Pirak
Appearance
Pirak (Urdu: پیراک) is an archaeological site belonging to the Indus Valley civilization located in Balochistan, Pakistan. It is 20 km south of Sibi east of the Nari River. The mound is 8m high and covers approximately 12 acres (49,000 m2). The site of Pirak was first reported by Robert Raikes in 1963. It was excavated, between 1968 and 1974, before the well known sites of Mehrgarh or Nausharo by the French archaeological mission team led by Jean Marie Casal. According to the excavator, this site was occupied from c.1800 BCE to 800 BCE.
A
[edit]- The evidence from Pirak is, till now, the best from any part of the whole Indus system during this period.

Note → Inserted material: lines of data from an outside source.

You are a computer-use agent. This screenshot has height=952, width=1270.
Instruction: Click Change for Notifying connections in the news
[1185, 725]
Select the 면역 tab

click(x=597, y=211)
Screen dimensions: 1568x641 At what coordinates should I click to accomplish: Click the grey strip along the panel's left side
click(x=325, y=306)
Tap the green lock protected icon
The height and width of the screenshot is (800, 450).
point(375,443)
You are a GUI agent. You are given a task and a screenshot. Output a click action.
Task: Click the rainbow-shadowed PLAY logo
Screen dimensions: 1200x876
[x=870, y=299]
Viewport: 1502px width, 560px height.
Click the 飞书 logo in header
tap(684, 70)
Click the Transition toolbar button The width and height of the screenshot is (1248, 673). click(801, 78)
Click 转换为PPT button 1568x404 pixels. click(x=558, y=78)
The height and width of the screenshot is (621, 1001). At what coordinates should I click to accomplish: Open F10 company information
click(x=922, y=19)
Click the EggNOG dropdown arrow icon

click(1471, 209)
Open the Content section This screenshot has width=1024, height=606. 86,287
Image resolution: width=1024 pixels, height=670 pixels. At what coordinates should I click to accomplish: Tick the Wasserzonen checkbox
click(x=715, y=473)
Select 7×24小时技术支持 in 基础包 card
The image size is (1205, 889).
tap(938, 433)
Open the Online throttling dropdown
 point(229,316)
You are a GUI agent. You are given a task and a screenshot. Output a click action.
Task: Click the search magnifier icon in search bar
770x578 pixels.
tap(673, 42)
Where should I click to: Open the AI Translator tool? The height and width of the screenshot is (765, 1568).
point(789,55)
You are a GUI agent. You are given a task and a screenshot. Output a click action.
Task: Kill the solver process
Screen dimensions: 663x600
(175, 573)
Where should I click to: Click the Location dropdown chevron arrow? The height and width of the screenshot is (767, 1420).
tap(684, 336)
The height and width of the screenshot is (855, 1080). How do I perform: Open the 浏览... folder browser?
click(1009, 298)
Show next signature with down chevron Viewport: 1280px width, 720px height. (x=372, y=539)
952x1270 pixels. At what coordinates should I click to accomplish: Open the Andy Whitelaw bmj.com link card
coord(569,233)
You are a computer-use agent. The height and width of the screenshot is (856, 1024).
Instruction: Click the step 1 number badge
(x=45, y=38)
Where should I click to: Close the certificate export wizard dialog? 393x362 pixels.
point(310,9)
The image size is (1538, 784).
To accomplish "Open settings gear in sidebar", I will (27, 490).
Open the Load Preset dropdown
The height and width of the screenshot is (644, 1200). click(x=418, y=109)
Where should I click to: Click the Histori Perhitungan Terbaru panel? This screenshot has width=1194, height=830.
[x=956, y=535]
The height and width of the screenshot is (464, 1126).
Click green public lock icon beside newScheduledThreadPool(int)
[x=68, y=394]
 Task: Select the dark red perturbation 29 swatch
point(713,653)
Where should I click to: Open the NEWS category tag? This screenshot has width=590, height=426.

- Raymond and Bridget Allchin, The Rise of Civilization in India and Pakistan (Cambridge University Press, 1982), p. 234, on agricultural developments in the Indus valley during the second millennium BC
E
[edit]- The Indo-Aryan invasion doesn’t get farther than Pirak in Baluchistan.
- Suffice it to quote Elst who has surveyed all the literature and says of B. Sergent's 1997 Genèse de l’ Inde, "the Indo-Aryan invasion doesn’t get farther than Pirak in Baluchistan”.
- Elst K, quoted from Kazanas, N. (2002). Indigenous Indo-Aryans and the Rigveda. Journal of Indo-European Studies, 30(3-4), 275-334.
H
[edit]- In the case of Pirak, however, it must be admitted that the cultural innovations do not appear to be clearly Indo-European. Perhaps there was only indirect contact via other ethnic groups in Seistan.
- Hock, H. H. (2002). Wem gehört die Vergangenheit?: Früh-und Vorgeschichte und indische Selbstwahrnehmung. (p. 244)
J
[edit]- [None of the transformations] can be explained in the context of invasions of semi-nomadic peoples coming from the [Central Asian] steppes. … How could this series of transformations be seriously attributed to Indo-Aryan invaders? … Nothing, in the present state of archaeological research … enables us to reconstruct convincingly invasions that could be clearly attributed to Aryan groups.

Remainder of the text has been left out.